# PROBLEM REQUIREMENTS:
Reproduce exactly the lines below from the one containing "Click the Journaux log icon" through the one containing "Open the Help panel", including both, and nothing else.

# Collected data entries:

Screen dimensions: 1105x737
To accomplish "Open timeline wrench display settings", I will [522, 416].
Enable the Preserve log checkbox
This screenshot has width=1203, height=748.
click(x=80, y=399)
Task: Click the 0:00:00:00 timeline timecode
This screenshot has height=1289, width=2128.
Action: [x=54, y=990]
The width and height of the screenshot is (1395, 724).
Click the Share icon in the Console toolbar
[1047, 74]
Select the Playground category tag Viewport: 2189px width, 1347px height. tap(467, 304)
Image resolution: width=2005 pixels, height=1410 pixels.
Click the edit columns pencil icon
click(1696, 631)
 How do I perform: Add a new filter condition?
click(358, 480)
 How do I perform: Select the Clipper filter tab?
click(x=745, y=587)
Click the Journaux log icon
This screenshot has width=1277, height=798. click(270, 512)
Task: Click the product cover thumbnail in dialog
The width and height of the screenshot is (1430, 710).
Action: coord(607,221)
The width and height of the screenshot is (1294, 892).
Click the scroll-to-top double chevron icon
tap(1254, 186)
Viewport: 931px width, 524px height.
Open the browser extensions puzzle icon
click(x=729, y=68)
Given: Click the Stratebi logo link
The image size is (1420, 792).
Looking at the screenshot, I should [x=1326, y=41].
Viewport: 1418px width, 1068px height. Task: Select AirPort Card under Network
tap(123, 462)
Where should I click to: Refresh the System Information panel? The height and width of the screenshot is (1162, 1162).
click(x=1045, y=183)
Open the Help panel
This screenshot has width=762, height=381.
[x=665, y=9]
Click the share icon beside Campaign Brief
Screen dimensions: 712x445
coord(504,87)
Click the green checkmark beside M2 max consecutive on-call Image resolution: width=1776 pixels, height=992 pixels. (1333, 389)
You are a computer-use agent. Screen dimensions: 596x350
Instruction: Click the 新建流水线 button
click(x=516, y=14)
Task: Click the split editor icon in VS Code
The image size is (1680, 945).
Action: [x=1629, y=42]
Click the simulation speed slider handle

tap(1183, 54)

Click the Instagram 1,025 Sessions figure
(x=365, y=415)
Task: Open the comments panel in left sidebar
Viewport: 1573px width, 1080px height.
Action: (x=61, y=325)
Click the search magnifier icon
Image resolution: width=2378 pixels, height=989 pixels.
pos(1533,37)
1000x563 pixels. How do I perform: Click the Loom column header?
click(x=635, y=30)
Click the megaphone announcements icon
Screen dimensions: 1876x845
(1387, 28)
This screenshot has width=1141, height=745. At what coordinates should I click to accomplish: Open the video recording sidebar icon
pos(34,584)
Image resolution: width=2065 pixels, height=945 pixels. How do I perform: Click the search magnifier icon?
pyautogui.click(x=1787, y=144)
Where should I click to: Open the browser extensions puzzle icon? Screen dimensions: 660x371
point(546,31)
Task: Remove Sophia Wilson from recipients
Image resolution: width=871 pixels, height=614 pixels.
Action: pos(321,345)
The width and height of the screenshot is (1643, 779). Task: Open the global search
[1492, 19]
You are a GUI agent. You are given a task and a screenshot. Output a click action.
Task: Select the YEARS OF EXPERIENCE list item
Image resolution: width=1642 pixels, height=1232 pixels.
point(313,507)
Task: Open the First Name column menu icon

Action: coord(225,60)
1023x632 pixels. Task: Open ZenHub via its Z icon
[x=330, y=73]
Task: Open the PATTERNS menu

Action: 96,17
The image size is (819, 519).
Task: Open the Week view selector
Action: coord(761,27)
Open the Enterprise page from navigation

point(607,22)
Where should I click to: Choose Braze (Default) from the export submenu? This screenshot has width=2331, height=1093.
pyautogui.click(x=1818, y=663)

# TASK RESPONSE:
Click the Journaux log icon
This screenshot has width=1277, height=798. click(270, 512)
Task: Click the product cover thumbnail in dialog
The width and height of the screenshot is (1430, 710).
Action: coord(607,221)
The width and height of the screenshot is (1294, 892).
Click the scroll-to-top double chevron icon
tap(1254, 186)
Viewport: 931px width, 524px height.
Open the browser extensions puzzle icon
click(x=729, y=68)
Given: Click the Stratebi logo link
The image size is (1420, 792).
Looking at the screenshot, I should [x=1326, y=41].
Viewport: 1418px width, 1068px height. Task: Select AirPort Card under Network
tap(123, 462)
Where should I click to: Refresh the System Information panel? The height and width of the screenshot is (1162, 1162).
click(x=1045, y=183)
Open the Help panel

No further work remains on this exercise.